Em recurso ao tribunal, a Record argumentou que não houve intenção de ofender a atleta, nem dano à imagem dela. Fora isso, por ser pessoa pública estaria sujeita a maior exposição. Para completar, como ela participou do quadro “Dancing Brasil”, na TV, para a defesa da empresa isso configuraria um perdão tácito.

O acórdão

Os desembargadores, de maneira unânime, decidiram reduzir o valor da indenização a ser paga à atleta de R$ 100 mil para R$ 20 mil. Na visão do relator Carlos Eduardo Fonseca Passos, as publicações “são despidas de conteúdo informativo, irrelevantes ao interesse público e, de fato, depreciam o nome da demandante, tratada como atleta decadente e dependente das redes social para manutenção de sua fama”.

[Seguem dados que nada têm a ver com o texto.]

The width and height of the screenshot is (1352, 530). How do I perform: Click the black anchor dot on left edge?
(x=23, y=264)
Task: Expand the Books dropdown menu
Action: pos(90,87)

Embora Jade Barbosa seja pessoa pública e, consequentemente, sujeita a maior exposição, para o magistrado, a veiculação do nome da ginasta como “atleta decadente, em publicação notoriamente sensacionalista, caracteriza abuso do direito à liberdade de expressão, do qual resulta o dever de indenizar”.

Em casos assim, diz o desembargador, deve ser aplicado os artigos 17 e 20 do Código Civil:

Art. 17. O nome da pessoa não pode ser empregado por outrem em publicações ou representações que a exponham ao desprezo público, ainda quando não haja intenção difamatória.

Art. 20. Salvo se autorizadas, ou se necessárias à administração da justiça ou à manutenção da ordem pública, a divulgação de escritos, a transmissão da palavra, ou a publicação, a exposição ou a utilização da imagem de uma pessoa poderão ser proibidas, a seu requerimento e sem prejuízo da indenização que couber, se lhe atingirem a honra, a boa fama ou a respeitabilidade, ou se se destinarem a fins comerciais.  

Assim,  a utilização indevida da imagem com fins lucrativos resulta “em dano moral in re ipsa, dispensável a demonstração de efetivo prejuízo”.  Além disso, o fato de Jade ter participado de um programa na Record durante o trâmite da ação, não configura, por si só, perdão tácito.

Por outro lado, considerou que não houve comprovação de que a ginasta tenha perdido patrocinadores, contratos publicitários ou prejudicado sua carreira na ginástica olímpica, e, por isso, o valor indenizatório deveria ser reduzido para R$ 20 mil.